Em audição na Comissão de Assuntos Constitucionais, Direitos, Liberdades e Garantias, a propósito da apresentação do relatório de 2023 do MP e na sequência de vários processos mediáticos que agitaram a sociedade, a procuradora-geral da República (PGR) frisou também que o máximo de escutas foi atingido em 2015, com mais de 15 mil interceções, enquanto em 2023 ficaram abaixo das 11 mil.
"Em qualquer circunstância, as escutas carecem de autorização judicial e de renovação dessa mesma autorização. Ou seja, tem de haver do magistrado titular do processo a avaliação de recorrer a escutas e também da magistratura judicial idêntica leitura, não só naquele momento como aquando das renovações", referiu.
Questionada sobre o tempo prolongado de realização de algumas escutas telefónicas que vieram a público no último ano, a procuradora-geral da República destacou que essas situações "são absolutamente excecionais" e apenas ocorrem porque "se reconhece a necessidade para as finalidades do inquérito".
Lucília Gago salientou também que o peso das escutas nos inquéritos é reduzido e "tem vindo a diminuir de forma sustentada", notando que "os inquéritos com escutas nunca atingiram 2,5% dos inquéritos em cada ano e em 2023 não chegaram a 1,5%".
Apesar de ter sido questionada por praticamente todos os partidos sobre a alegada existência de uma "campanha orquestrada" contra o MP, conforme denunciara na entrevista em julho à RTP, Lucília Gago nunca respondeu sobre essa matéria.
A procuradora-geral ignorou também o suposto envolvimento do ex-primeiro-ministro António Costa no processo Operação Influencer, embora confrontada diretamente sobre essa situação pelo deputado do PCP António Filipe.
Entre as matérias mais enfatizadas pelos diversos partidos nas suas intervenções esteve a violação do segredo de justiça e a omissão desta questão no relatório de atividades, bem como a falta de resultados no combate a essa situação. No entanto, Lucília Gago afastou a responsabilidade do MP e salientou que um eventual reforço da investigação desse crime poderia levar à utilização de mais interceções telefónicas.
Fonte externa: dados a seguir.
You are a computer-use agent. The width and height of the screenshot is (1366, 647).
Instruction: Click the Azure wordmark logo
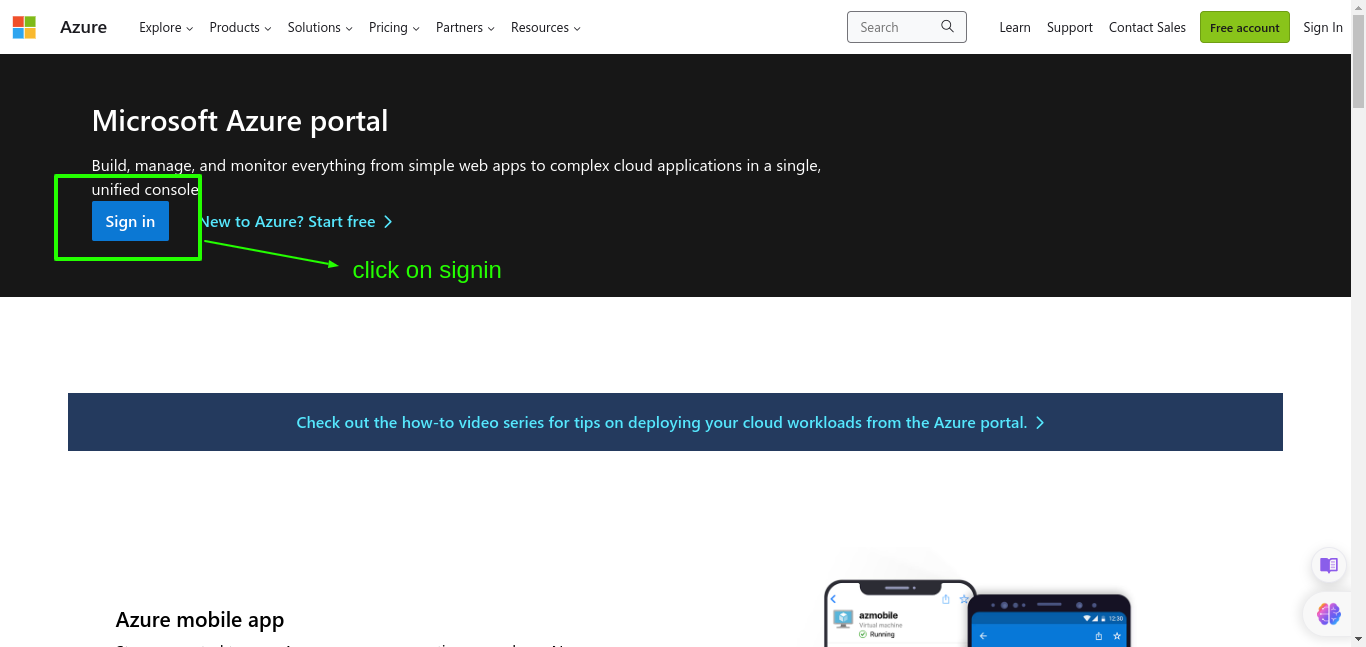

"O MP surge como tendo sobre si uma presunção de culpa, o que é uma coisa extraordinária. Esse clima interessa aos arguidos e respetivas defesas, sob efeito de se vitimizarem e desviar o foco das suspeitas de crimes de assinalável gravidade", declarou, reforçando: "Se se pretende perseguir e punir os responsáveis pela violação do segredo de justiça, teremos de autorizar o recurso a meios intrusivos de prova, como as escutas".
Lucília Gago defendeu também, perante a insistência dos deputados, que os excessos nos interrogatórios prolongados para arguidos detidos, como os 21 dias registados no caso de alegada corrupção na Madeira, "foram situações absolutamente excecionais".
Considerou ainda que a impugnação em 2021 da diretiva sobre o exercício dos poderes hierárquicos, apresentada pelo Sindicato dos Magistrados do Ministério Público (SMMP), "não invalida que se mantenha em vigor" e assegurou que "não foi reportado qualquer constrangimento" e que "está esclarecida a intervenção hierárquica que pode acontecer" no MP.